En República Dominicana hay cada vez más chicas con el pelo afro, pero yo no me atreví a dar el paso hasta que los salones de belleza cerraron durante el confinamiento. Aceptar mis raíces afrodescendientes ha sido todo un recorrido.
Por BBC
“La que quiere moños bonitos tiene que aguantar jalones”. Esa era una frase que mi madre me repetía de niña mientras desenredaba mis rizos.
Yo me quejaba porque el cepillo tenía los dientes firmes y ella jalaba el pelo para poder aplastarlo.
Era la rutina de todos los domingos en la tarde y podía extenderse por horas dependiendo de cuán enredado estaba.
Y es que el pelo tenía que estar lo suficientemente “manejable” para la escuela, donde consideraban una falta disciplinaria que las niñas lo llevaran al natural si era “malo” o crespo.
A las que lo tenían lacio de por sí, a ellas las dejaban tranquilas.
Pero el 80% de la población dominicana es afrodescendiente, de acuerdo con el estudio “Mujeres afrodescendientes en América Latina y el Caribe”, publicado por la Comisión Económica para América Latina y el Caribe (Cepal) en 2018.
Y, por ende, la mayoría de mis compañeras lo llevaban trenzado o se veían obligadas a alisárselo (o desrizarlo, como le dicen en República Dominicana).

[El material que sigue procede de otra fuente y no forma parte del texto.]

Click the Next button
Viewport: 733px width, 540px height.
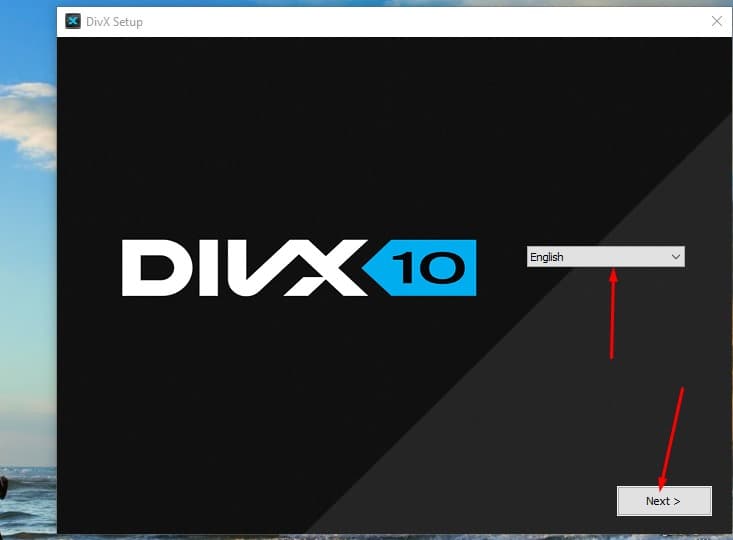pos(663,501)
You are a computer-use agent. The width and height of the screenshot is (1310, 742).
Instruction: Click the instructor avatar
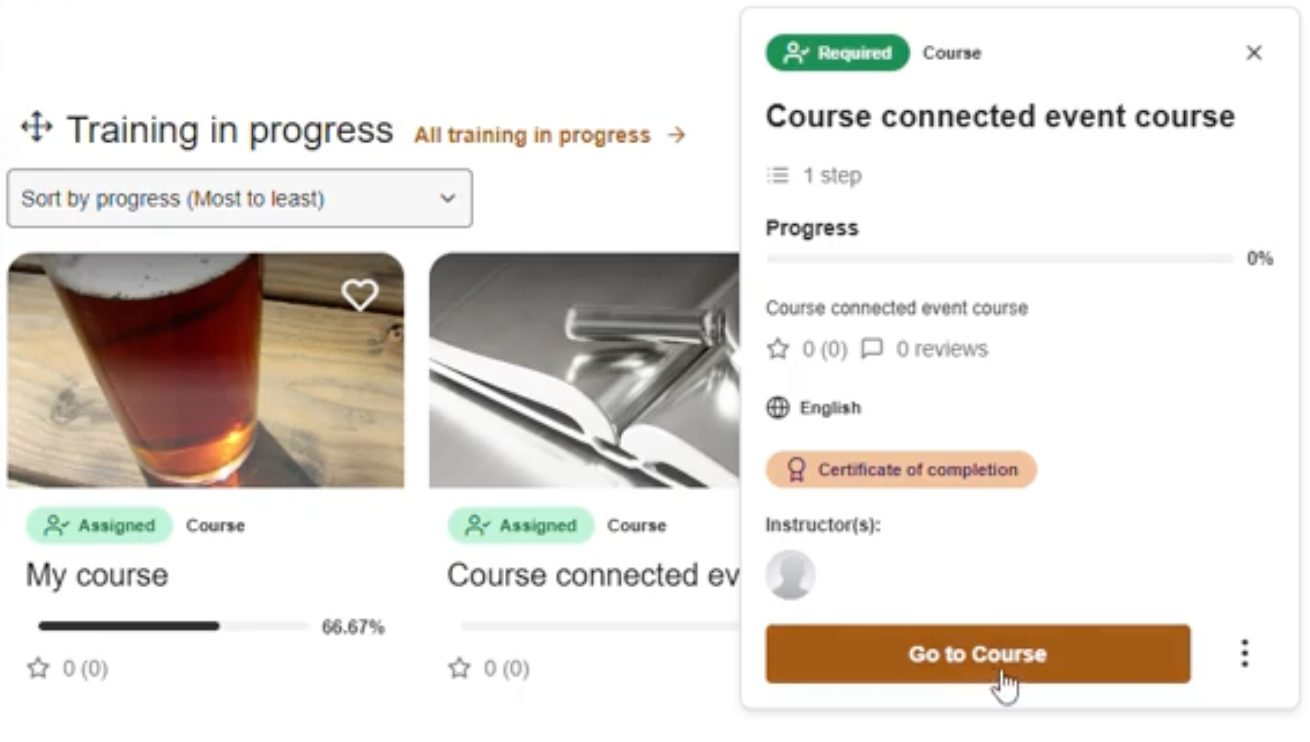(x=790, y=575)
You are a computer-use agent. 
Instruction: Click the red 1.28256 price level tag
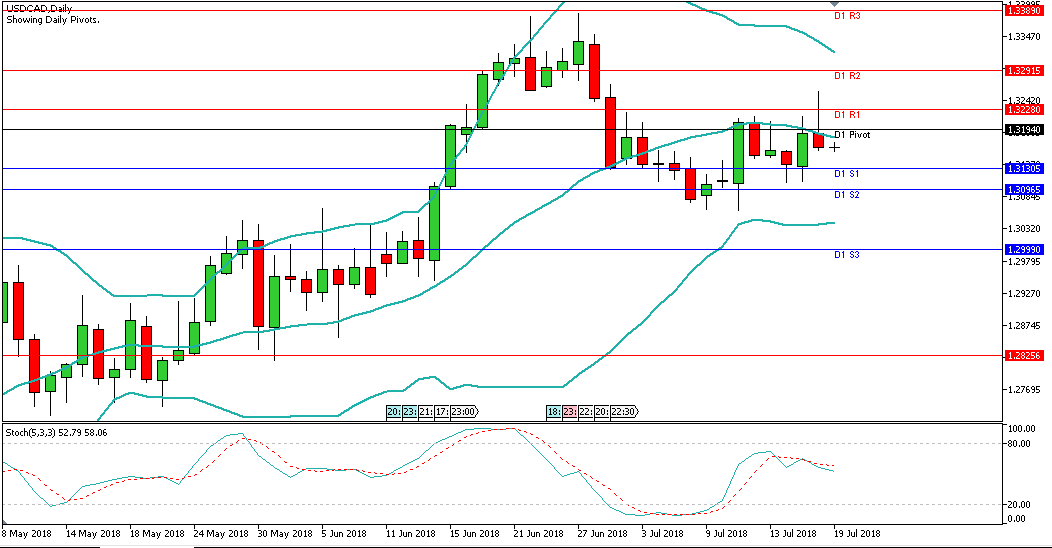[x=1025, y=355]
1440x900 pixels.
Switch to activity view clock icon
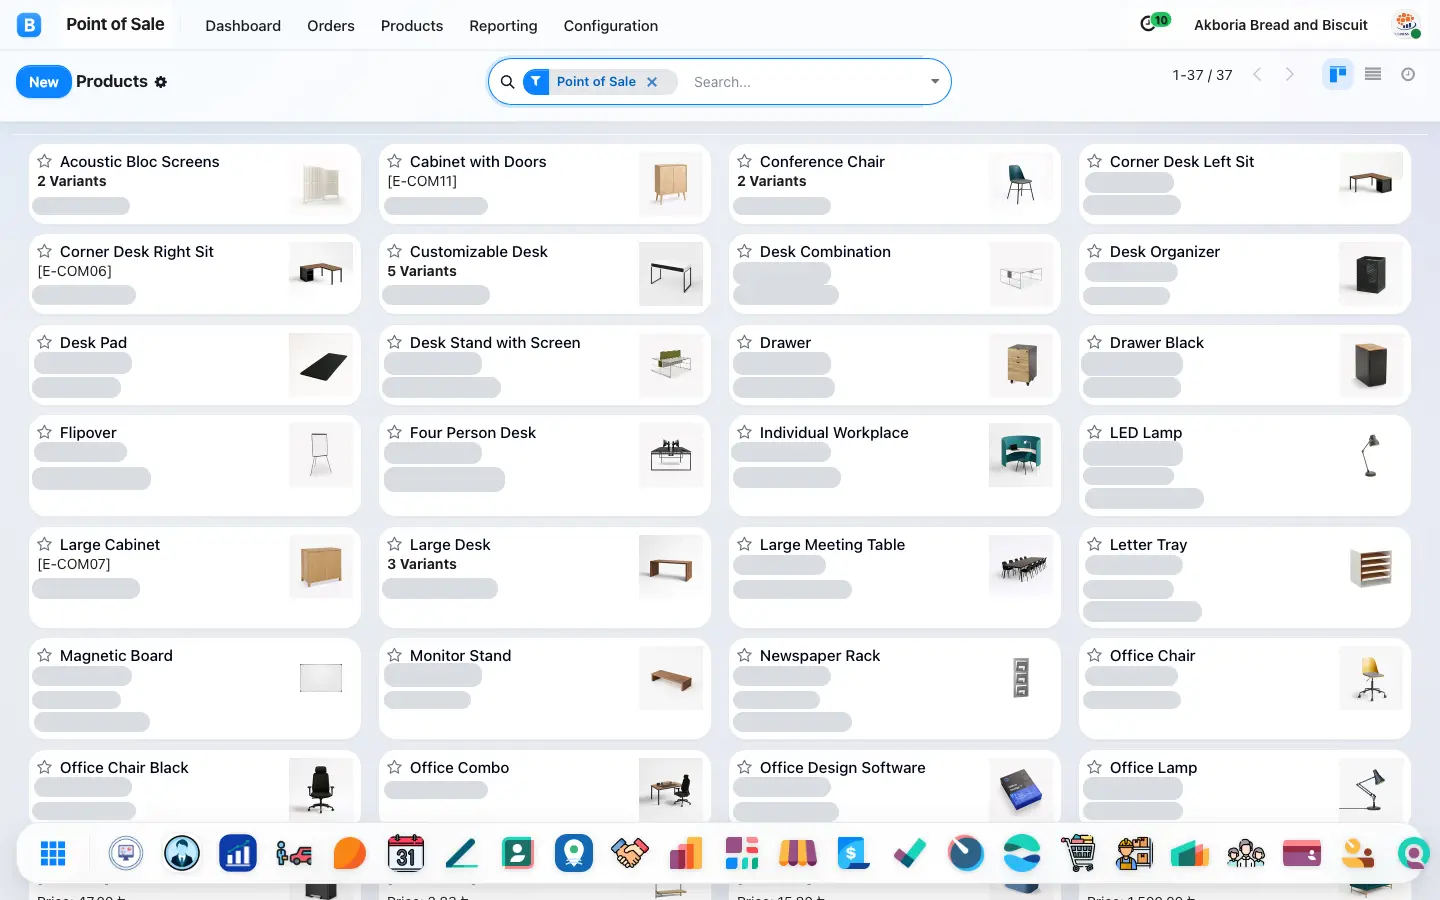click(1408, 74)
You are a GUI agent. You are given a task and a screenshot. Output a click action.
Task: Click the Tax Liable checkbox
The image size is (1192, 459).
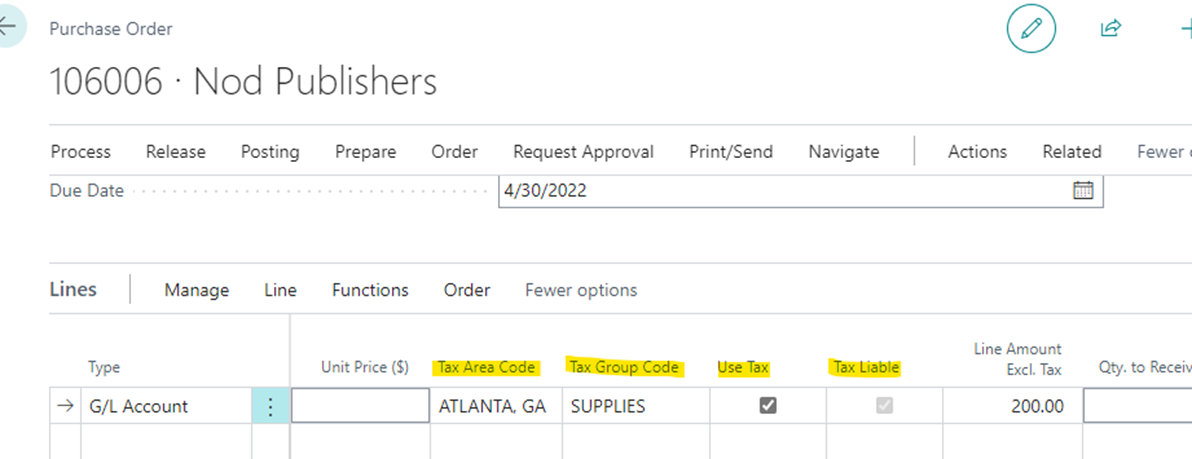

Algunas, de manera permanente.
Pero mi madre nunca quiso que me hiciera un desrizado persistente, porque decía que mi cabello no eran “tan malo”, que, a diferencia de mis hermanos, yo había salido con el pelo “un poco bueno” gracias a mi papá.
Así que ella me peinaba, y si no tenía tiempo, me hacía una simple cola de caballo.
Hasta que un domingo de diciembre de 2005, cuando tenía 9 años, me llevó por primera vez donde una peluquera de confianza, que también era nuestra vecina.